(DATASET EXCERPTS)
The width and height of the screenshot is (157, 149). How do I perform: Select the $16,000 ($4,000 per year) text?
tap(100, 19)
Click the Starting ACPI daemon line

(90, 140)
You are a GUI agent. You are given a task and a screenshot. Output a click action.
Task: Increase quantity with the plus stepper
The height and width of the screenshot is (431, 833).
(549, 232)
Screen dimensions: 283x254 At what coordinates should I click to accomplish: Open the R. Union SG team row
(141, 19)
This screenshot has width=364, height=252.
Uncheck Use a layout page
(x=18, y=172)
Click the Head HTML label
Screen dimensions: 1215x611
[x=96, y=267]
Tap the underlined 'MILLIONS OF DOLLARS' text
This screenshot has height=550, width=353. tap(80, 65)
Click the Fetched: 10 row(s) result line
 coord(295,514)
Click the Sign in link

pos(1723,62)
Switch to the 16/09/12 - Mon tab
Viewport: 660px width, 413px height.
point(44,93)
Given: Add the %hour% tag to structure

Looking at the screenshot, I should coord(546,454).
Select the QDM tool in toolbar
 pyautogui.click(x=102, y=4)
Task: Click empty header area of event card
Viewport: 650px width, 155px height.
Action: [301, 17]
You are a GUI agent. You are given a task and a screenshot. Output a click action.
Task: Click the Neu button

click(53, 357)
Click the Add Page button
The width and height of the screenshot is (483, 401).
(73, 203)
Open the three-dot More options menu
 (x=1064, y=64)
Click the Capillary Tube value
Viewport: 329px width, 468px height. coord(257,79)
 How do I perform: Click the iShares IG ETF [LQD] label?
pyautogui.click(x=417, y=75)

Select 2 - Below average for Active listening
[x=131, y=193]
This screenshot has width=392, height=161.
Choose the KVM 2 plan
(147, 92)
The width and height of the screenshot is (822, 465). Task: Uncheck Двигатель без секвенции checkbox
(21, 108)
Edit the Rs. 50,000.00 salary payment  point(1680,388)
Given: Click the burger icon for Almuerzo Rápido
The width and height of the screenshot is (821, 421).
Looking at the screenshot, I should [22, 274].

(TASK DETAILS)
Repeat the whole listing exactly, line for line.

(TASK RESULT)
The width and height of the screenshot is (157, 149). How do I perform: Select the $16,000 ($4,000 per year) text?
tap(100, 19)
Click the Starting ACPI daemon line

(90, 140)
You are a GUI agent. You are given a task and a screenshot. Output a click action.
Task: Increase quantity with the plus stepper
The height and width of the screenshot is (431, 833).
(549, 232)
Screen dimensions: 283x254 At what coordinates should I click to accomplish: Open the R. Union SG team row
(141, 19)
This screenshot has width=364, height=252.
Uncheck Use a layout page
(x=18, y=172)
Click the Head HTML label
Screen dimensions: 1215x611
[x=96, y=267]
Tap the underlined 'MILLIONS OF DOLLARS' text
This screenshot has height=550, width=353. tap(80, 65)
Click the Fetched: 10 row(s) result line
 coord(295,514)
Click the Sign in link

pos(1723,62)
Switch to the 16/09/12 - Mon tab
Viewport: 660px width, 413px height.
point(44,93)
Given: Add the %hour% tag to structure

Looking at the screenshot, I should coord(546,454).
Select the QDM tool in toolbar
 pyautogui.click(x=102, y=4)
Task: Click empty header area of event card
Viewport: 650px width, 155px height.
Action: [301, 17]
You are a GUI agent. You are given a task and a screenshot. Output a click action.
Task: Click the Neu button

click(53, 357)
Click the Add Page button
The width and height of the screenshot is (483, 401).
(73, 203)
Open the three-dot More options menu
 (x=1064, y=64)
Click the Capillary Tube value
Viewport: 329px width, 468px height. coord(257,79)
 How do I perform: Click the iShares IG ETF [LQD] label?
pyautogui.click(x=417, y=75)

Select 2 - Below average for Active listening
[x=131, y=193]
This screenshot has width=392, height=161.
Choose the KVM 2 plan
(147, 92)
The width and height of the screenshot is (822, 465). Task: Uncheck Двигатель без секвенции checkbox
(21, 108)
Edit the Rs. 50,000.00 salary payment  point(1680,388)
Given: Click the burger icon for Almuerzo Rápido
The width and height of the screenshot is (821, 421).
Looking at the screenshot, I should [22, 274].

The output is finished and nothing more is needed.